Aerogel is an ultra-light solid material with a three-dimensional porous network structure. It has ultra-low thermal conductivity and can be used as a super thermal insulation material to play an important role in aerospace, building energy conservation, electric vehicles and portable electronic equipment. . However, most of the current aerogels are in the form of macroscopic blocks, and do not have the characteristics of slenderness, lightness, and flexibility. On the other hand, the weak mechanical strength of aerogel materials makes subsequent processing (such as cutting and compression) relatively difficult. Therefore, the design of the low-dimensional macroscopic form of aerogel still has certain challenges, which restricts the function of aerogel material in confined space thermal management, such as the actual thermal control of the emerging 5G portable/wearable electronic system in the future need.

In order to realize the thin and light design of aerogel materials, a cutable and compressible aerogel precursor was found, and a simple design method for thin and light aerogel was developed. Through the water-tert-butanol co-solvent system, the hydrogen bond assembly of boric acid and melamine is regulated to obtain the melamine-diborate (M·2B) aerogel bulk material formed by entangled and overlapped nanobelts. The aerogel block has the characteristics of being cuttable and compressible, and has good processability.
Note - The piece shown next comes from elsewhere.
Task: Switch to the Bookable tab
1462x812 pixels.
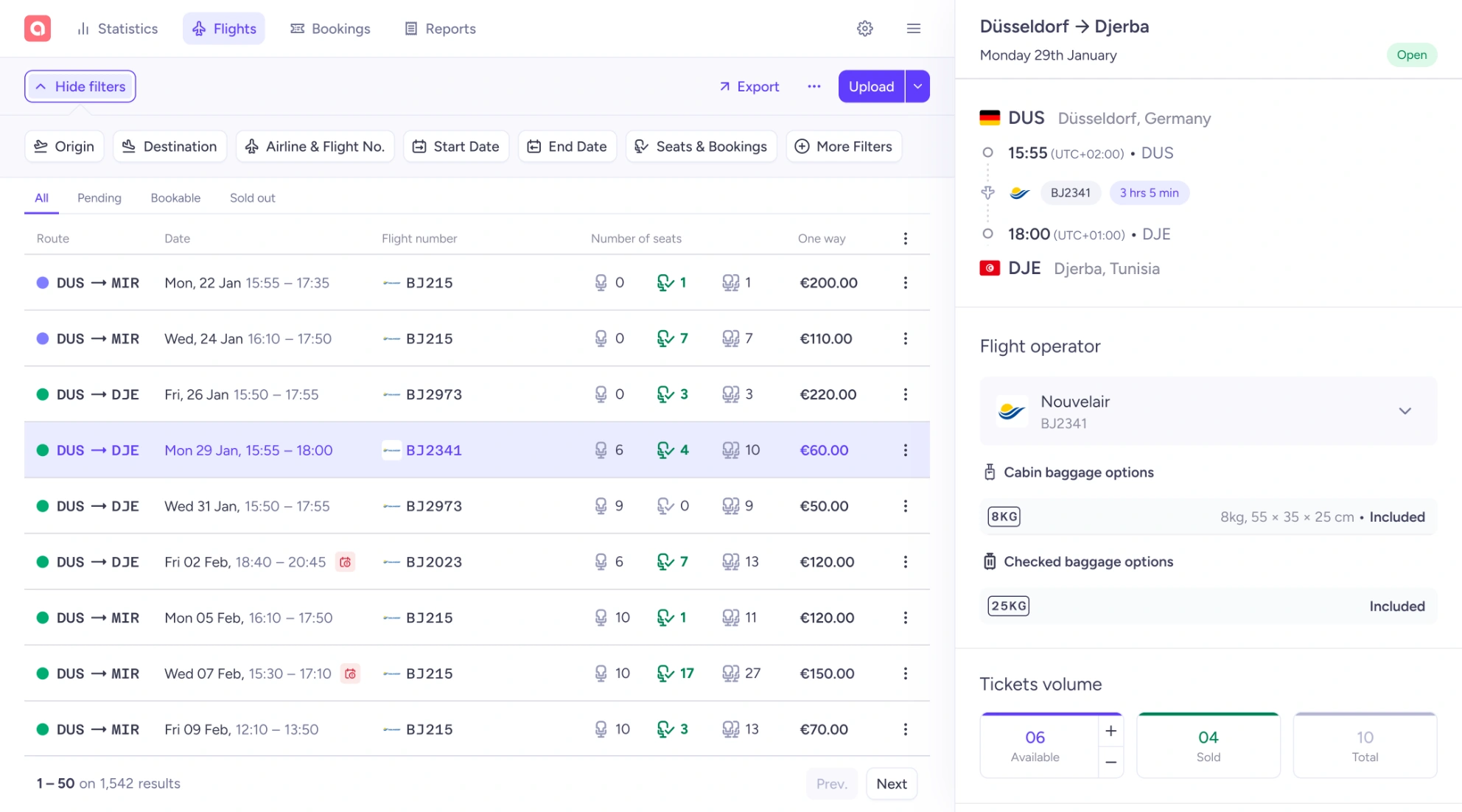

After simple cutting, compression and subsequent high-temperature pyrolysis, a flexible, self-supporting boron nitride aerogel film was successfully obtained, as shown in Figure 1. Through the adjustment of process parameters, the thickness, density, shape and size of the boron nitride aerogel film can be effectively controlled, and the obtained boron nitride aerogel film can be bent at room temperature, liquid nitrogen and flame, showing Good mechanical flexibility, as shown in Figure 1.

Figure 1 Cutability (a-c), compressibility (d) of melamine-diborate aerogel bulk material, mechanical flexibility (c-g) and micro-morphology (h-i) of boron nitride aerogel film.

In addition, the above-mentioned boron nitride aerogel film is used as a support material to successfully obtain a boron nitride aerogel phase change film. Thanks to the significant capillary force of the aerogel itself, it can effectively restrain and confine the organic solid-liquid phase change material in the molten state, and prevent the leakage of the molten phase change material. The obtained boron nitride aerogel film exhibits good shape stability; the obtained boron nitride aerogel phase change composite film has a high phase change enthalpy, and has a thermal conductivity better than that of current commercial flexible phase change materials. as shown in picture 2.

Figure 2 Optical photographs of boron nitride aerogel phase change composite films at different temperatures (a), the micro morphology (b-d) and thermal properties (e-g) of the film.

Aerogels and their phase change composite materials have the following thermal management potentials: 1) Aerogel films have the characteristics of low thermal conductivity, lightness and thinness, which can isolate heat in confined spaces; 2) Aerogel phase change composite films It can absorb or release heat reversibly in a temperature-changing environment, and maintain its own temperature relatively constant to realize the limitation and modulation of thermal energy.

At present, the feasibility of the boron nitride aerogel film and its phase-change composite film in the diversified thermal management of advanced electronic systems (such as portable, wearable, 5G, etc.) has been preliminarily explored, and based on heat insulation and Two thermal control management strategies of thermal energy modulation and their application forms and scenarios are shown in Figure 3. Aerogel film and phase change composite film can effectively change and control the direction of heat flow, prevent heat from spreading to nearby biological tissues and other functional units, provide a comfortable operating environment for electronic systems, and provide a comfortable environment for the human body using electronic devices Wear or use environment.

Figure 3 Schematic diagram of thermal management of aerogel film and phase change composite film in a portable electronic system.

This research work provides theoretical support and guidance for the lightweight and thin design of aerogel materials and the diversified management of thermal energy in confined spaces. It is expected to realize the diversified application of thermal management in advanced 5G portable electronic devices in the future.